§ Records for this exercise:
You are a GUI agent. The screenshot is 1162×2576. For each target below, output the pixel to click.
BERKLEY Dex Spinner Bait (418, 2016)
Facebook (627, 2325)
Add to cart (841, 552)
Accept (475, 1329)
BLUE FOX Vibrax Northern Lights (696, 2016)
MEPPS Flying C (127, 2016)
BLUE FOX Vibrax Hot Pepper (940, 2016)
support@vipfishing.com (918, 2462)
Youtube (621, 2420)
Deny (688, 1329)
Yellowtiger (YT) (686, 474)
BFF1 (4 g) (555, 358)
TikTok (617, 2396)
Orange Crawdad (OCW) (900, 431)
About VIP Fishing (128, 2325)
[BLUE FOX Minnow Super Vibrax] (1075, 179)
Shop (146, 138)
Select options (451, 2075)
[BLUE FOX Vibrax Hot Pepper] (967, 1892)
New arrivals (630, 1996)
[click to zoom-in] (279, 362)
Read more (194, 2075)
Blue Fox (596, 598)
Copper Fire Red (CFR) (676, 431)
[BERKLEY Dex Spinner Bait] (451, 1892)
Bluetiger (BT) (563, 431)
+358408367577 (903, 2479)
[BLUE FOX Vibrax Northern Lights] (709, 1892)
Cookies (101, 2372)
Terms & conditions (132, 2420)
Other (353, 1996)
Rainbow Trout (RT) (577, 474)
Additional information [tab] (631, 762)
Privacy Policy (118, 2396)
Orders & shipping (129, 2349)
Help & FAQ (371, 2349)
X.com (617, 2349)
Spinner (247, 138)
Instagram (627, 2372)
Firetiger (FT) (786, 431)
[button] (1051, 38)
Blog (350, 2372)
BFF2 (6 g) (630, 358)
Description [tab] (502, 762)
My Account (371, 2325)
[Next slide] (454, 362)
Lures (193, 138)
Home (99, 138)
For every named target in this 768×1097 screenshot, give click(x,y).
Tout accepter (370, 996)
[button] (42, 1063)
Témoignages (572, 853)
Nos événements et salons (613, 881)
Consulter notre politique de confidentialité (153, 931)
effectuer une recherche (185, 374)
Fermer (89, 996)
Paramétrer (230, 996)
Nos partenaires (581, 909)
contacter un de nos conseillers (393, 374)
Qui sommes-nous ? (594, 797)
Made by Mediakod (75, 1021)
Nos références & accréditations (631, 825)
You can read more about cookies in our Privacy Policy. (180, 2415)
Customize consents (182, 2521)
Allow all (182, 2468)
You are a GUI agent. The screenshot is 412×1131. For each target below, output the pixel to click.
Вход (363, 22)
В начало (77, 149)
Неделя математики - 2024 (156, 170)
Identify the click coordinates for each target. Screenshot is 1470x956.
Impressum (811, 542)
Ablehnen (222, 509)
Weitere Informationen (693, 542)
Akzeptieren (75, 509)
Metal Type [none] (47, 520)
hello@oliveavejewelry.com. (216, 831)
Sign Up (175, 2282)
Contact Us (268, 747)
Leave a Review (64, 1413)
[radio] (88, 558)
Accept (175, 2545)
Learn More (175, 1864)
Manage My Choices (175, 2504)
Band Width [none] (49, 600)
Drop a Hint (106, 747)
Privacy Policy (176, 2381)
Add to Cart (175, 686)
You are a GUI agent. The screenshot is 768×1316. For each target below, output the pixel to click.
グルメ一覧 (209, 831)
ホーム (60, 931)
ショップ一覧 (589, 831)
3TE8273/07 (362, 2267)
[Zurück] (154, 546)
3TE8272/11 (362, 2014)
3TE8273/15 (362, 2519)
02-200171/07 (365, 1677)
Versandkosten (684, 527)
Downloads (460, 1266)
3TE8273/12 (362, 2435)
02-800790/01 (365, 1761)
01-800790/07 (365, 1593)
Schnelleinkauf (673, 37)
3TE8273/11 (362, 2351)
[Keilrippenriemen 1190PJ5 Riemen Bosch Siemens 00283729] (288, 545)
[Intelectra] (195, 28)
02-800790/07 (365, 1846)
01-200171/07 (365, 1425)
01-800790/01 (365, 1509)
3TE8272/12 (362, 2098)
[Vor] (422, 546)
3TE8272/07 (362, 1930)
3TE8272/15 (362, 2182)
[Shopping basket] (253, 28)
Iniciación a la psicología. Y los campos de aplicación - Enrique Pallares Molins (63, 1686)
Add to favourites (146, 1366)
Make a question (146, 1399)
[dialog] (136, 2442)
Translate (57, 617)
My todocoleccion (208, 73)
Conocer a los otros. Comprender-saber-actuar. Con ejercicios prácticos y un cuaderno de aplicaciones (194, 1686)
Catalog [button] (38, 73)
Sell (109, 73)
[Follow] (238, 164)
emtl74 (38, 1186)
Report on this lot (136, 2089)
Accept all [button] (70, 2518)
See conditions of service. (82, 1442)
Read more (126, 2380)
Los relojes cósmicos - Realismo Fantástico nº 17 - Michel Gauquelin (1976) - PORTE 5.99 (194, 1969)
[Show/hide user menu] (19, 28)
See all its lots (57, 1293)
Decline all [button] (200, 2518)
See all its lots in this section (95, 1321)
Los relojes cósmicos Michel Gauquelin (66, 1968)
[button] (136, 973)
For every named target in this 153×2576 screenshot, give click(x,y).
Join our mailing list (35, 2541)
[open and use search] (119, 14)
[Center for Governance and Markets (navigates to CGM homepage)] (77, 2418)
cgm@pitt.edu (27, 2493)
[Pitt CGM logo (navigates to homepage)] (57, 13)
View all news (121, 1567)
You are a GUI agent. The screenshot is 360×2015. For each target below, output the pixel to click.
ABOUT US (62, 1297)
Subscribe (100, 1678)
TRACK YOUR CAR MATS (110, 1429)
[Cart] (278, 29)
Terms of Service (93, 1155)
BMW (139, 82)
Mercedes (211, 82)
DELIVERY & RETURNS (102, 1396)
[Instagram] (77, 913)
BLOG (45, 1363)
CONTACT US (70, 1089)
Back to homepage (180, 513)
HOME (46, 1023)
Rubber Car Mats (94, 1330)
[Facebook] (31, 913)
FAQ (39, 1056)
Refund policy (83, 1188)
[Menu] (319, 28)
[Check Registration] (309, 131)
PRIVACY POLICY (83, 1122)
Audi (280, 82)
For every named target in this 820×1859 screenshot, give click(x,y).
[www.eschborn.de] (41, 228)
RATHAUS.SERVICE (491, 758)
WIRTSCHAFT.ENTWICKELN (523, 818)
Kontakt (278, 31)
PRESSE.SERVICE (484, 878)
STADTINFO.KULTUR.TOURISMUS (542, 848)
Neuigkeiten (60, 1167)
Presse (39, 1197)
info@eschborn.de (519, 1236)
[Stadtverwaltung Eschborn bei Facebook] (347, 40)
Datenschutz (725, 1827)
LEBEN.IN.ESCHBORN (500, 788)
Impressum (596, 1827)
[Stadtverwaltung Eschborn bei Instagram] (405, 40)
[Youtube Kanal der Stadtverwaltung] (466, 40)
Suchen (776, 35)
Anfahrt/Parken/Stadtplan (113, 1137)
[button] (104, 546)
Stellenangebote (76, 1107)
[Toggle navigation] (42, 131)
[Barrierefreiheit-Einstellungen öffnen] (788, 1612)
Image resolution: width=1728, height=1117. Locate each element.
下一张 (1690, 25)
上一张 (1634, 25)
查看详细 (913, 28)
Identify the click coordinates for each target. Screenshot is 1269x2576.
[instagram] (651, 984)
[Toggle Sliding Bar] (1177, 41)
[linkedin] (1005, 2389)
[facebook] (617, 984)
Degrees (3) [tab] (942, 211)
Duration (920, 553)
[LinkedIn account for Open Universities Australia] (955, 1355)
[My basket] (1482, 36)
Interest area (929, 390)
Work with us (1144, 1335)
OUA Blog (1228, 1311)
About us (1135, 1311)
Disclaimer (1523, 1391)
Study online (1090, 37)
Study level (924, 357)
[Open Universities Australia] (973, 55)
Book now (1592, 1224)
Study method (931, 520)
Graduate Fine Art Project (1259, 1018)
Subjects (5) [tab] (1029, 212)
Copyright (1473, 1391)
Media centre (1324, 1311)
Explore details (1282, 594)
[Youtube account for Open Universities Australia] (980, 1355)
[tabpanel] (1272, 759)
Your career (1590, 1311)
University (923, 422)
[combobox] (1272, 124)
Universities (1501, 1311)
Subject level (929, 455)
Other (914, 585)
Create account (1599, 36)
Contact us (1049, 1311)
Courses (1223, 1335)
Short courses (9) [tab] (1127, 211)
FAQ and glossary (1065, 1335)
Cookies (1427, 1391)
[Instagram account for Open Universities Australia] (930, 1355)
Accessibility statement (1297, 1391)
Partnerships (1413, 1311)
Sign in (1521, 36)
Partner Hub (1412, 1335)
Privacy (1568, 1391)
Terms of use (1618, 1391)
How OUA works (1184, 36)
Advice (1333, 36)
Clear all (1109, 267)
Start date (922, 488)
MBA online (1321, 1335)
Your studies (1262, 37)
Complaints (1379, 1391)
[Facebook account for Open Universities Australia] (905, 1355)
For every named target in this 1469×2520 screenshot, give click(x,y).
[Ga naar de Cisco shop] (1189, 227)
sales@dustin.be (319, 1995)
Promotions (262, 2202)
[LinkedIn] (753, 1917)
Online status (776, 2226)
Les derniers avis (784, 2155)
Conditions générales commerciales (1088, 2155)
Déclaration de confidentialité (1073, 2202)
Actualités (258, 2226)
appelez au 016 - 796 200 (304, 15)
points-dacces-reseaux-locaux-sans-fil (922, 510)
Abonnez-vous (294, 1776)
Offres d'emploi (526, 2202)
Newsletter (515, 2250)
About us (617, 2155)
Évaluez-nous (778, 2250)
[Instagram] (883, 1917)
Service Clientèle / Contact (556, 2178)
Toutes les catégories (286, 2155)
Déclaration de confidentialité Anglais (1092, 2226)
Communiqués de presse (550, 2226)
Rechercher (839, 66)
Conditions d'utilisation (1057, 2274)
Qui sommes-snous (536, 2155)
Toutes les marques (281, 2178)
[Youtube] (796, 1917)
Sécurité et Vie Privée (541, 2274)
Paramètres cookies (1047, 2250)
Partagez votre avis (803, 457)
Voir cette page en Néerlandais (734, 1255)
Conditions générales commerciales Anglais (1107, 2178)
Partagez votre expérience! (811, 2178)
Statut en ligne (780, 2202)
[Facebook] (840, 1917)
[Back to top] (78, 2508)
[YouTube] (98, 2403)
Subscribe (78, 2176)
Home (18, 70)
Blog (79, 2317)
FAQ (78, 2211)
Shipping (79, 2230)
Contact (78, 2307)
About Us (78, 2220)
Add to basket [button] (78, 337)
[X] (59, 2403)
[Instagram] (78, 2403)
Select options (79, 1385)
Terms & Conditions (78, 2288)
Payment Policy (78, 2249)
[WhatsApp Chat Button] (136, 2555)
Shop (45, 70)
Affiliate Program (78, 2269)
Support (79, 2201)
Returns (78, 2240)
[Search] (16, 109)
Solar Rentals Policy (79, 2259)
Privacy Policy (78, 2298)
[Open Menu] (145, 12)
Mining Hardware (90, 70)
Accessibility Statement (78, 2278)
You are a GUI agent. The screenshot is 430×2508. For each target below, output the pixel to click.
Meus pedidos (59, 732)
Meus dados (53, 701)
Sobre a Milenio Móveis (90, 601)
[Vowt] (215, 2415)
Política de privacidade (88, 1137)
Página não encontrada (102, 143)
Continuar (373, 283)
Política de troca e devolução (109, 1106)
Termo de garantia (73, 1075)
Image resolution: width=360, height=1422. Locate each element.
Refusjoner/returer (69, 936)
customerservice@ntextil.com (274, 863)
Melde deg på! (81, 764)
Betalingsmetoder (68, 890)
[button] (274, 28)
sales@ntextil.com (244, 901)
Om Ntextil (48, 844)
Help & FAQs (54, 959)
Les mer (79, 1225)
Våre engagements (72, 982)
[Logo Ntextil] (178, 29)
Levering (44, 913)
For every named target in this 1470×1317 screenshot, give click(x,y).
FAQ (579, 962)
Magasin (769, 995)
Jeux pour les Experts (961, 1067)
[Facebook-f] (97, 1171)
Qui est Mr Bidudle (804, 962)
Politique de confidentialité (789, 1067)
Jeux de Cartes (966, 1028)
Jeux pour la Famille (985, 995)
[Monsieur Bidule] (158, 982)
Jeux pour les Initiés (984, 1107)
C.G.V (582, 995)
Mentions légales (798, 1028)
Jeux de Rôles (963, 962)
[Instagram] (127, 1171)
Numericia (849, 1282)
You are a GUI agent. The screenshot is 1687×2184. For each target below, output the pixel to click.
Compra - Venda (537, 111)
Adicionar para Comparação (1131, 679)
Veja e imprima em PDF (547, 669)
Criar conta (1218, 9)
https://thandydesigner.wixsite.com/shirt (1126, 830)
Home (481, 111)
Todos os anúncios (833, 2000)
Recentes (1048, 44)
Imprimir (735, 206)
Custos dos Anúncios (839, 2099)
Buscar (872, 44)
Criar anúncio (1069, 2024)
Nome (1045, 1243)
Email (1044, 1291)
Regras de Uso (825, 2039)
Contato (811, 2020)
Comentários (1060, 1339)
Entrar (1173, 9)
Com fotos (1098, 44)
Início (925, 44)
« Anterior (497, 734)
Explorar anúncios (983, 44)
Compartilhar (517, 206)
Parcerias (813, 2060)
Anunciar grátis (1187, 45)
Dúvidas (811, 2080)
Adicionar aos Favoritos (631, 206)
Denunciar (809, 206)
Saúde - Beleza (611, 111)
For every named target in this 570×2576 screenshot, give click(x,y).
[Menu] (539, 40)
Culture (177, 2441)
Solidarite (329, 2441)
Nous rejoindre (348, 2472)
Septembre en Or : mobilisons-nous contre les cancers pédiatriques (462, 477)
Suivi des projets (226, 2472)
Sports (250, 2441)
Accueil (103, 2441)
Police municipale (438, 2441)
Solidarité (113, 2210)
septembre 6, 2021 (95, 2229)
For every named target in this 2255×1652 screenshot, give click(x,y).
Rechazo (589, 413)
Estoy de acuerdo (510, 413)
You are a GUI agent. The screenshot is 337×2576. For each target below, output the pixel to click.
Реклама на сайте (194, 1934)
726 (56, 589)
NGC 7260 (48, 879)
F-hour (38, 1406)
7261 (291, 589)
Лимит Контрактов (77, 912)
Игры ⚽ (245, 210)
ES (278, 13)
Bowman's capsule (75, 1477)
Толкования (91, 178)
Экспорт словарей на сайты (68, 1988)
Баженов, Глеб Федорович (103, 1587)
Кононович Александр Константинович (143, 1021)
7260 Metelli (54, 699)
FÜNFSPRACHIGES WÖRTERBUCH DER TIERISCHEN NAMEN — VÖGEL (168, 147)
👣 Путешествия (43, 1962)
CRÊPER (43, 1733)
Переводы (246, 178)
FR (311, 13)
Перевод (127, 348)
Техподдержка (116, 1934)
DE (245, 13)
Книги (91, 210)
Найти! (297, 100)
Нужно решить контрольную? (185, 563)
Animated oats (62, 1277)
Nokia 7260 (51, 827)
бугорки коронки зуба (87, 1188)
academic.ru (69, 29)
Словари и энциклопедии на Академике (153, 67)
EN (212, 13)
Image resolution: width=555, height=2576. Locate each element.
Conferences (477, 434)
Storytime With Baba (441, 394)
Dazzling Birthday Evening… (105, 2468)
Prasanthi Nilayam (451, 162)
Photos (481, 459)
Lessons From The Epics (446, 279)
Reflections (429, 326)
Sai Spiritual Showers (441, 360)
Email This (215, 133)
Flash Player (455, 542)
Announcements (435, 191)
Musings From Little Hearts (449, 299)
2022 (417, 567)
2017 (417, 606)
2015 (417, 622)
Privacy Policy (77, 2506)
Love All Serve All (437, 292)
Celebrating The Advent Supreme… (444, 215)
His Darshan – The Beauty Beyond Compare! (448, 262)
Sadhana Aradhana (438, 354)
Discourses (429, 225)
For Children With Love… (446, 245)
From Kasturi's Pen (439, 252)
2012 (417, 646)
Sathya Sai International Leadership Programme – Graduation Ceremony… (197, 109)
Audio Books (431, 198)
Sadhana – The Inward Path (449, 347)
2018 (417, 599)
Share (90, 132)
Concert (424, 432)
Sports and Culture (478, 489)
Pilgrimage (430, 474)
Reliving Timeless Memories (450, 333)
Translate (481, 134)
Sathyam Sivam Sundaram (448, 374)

§ Task requirements: Pull out every line in the data above that has the word "coordinates".

§ Final answer:
Identify the click coordinates for each target. Screenshot is 1470x956.
Identify the click coordinates for each target. Screenshot is 1269x2576.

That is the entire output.